= Task prompt =
Omit the pictures and return exactly the stretch of the material below from the line with "Where should I" through the line with "How do I perform: Click".

*** Opening of Data shown ***

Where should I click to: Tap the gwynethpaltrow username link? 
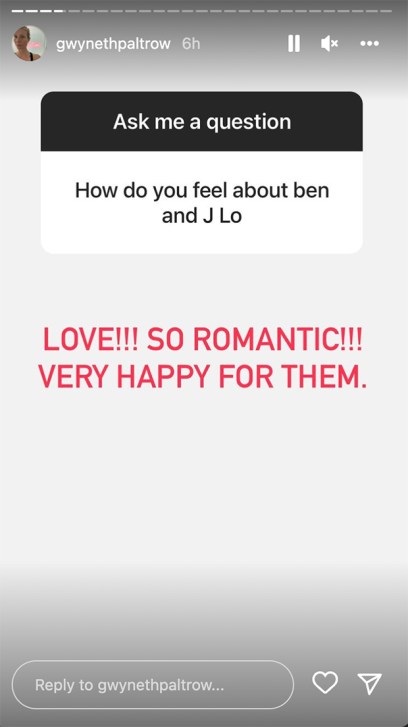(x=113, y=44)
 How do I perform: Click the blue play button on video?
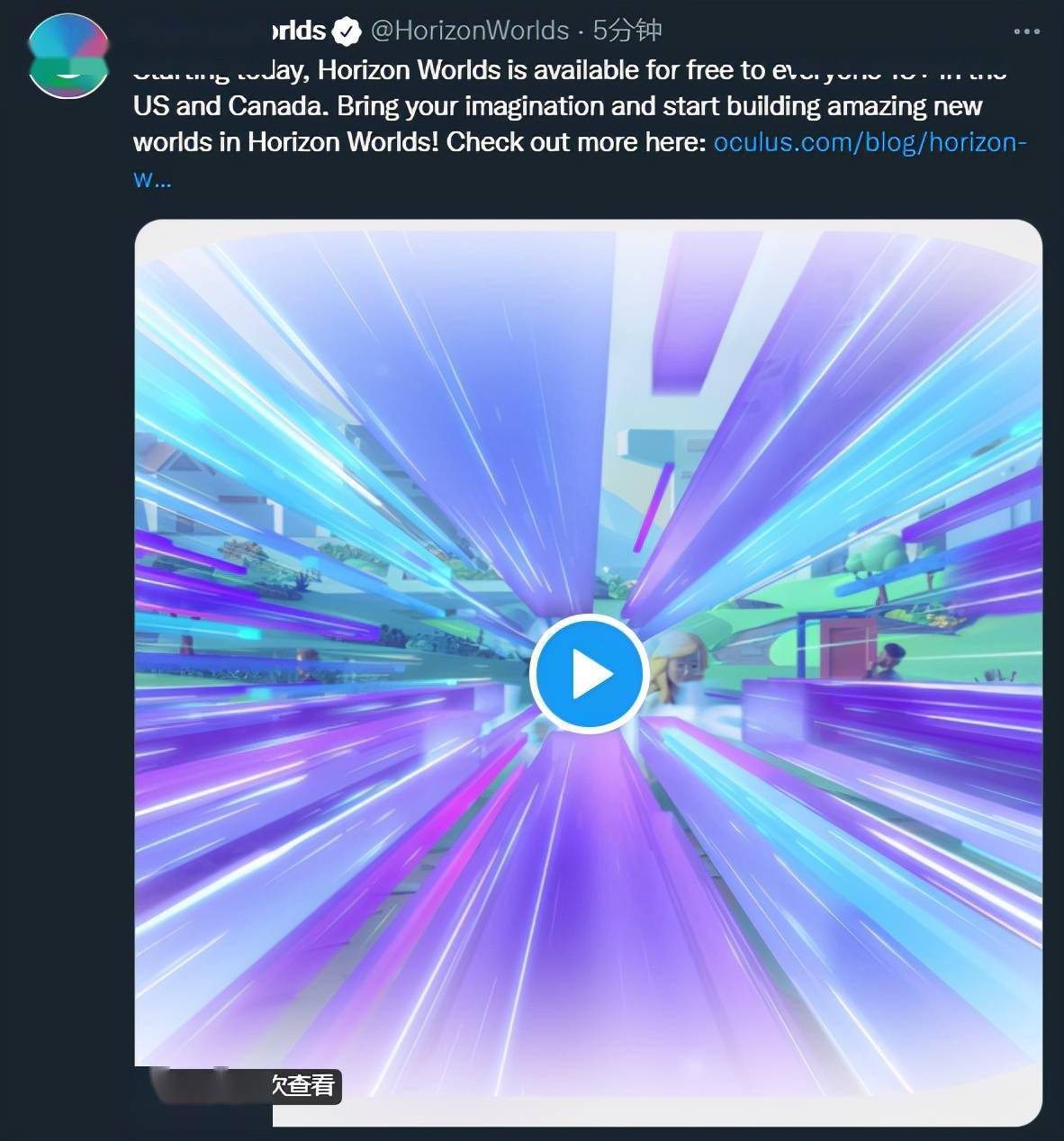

*** Close of Data shown ***
*** Opening of Data shown ***

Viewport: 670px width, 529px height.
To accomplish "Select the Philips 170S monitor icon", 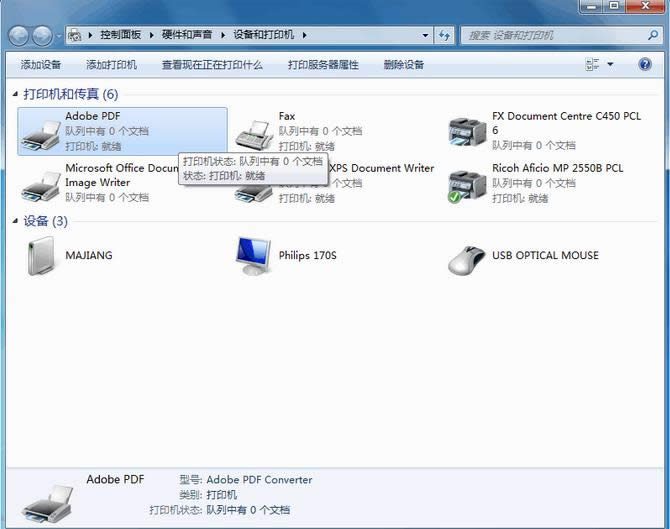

*** Close of Data shown ***
*** Opening of Data shown ***

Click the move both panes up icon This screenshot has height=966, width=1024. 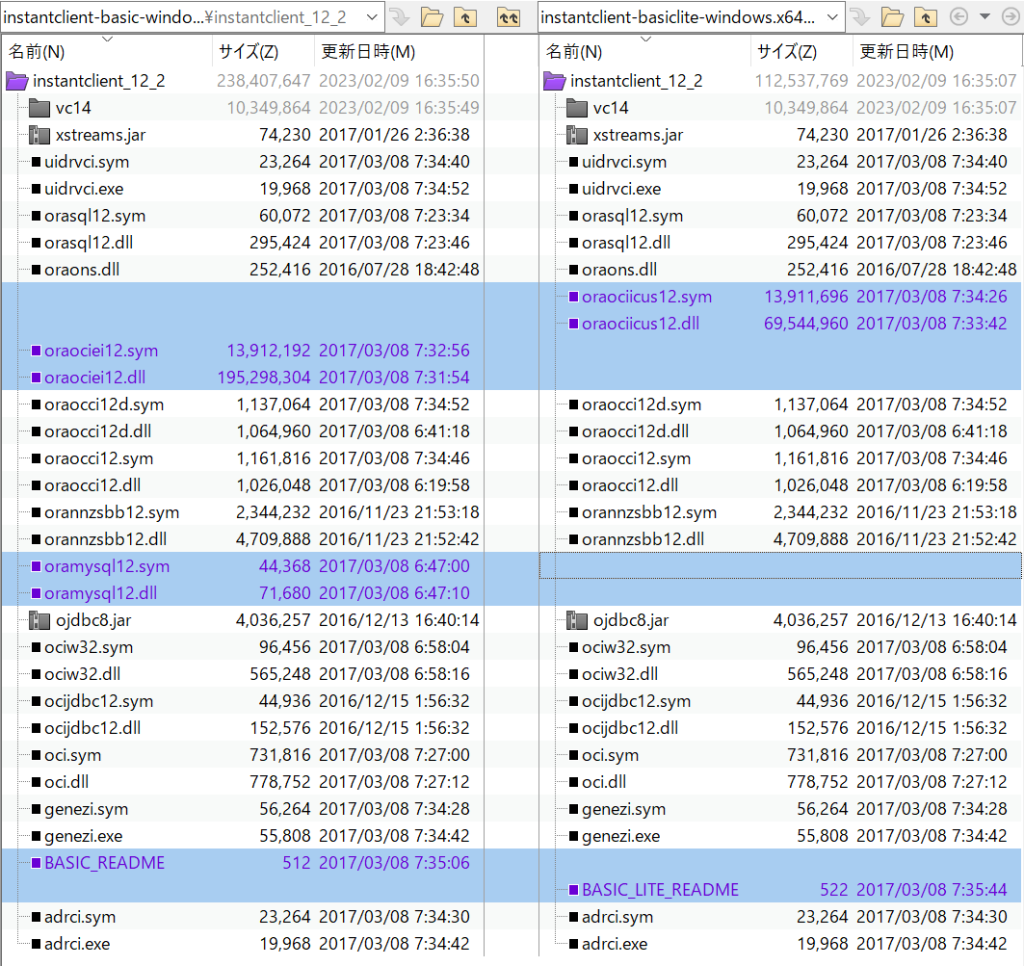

*** Close of Data shown ***

= Completed exercise =
Where should I click to: Tap the gwynethpaltrow username link? 
(x=113, y=44)
 How do I perform: Click the blue play button on video?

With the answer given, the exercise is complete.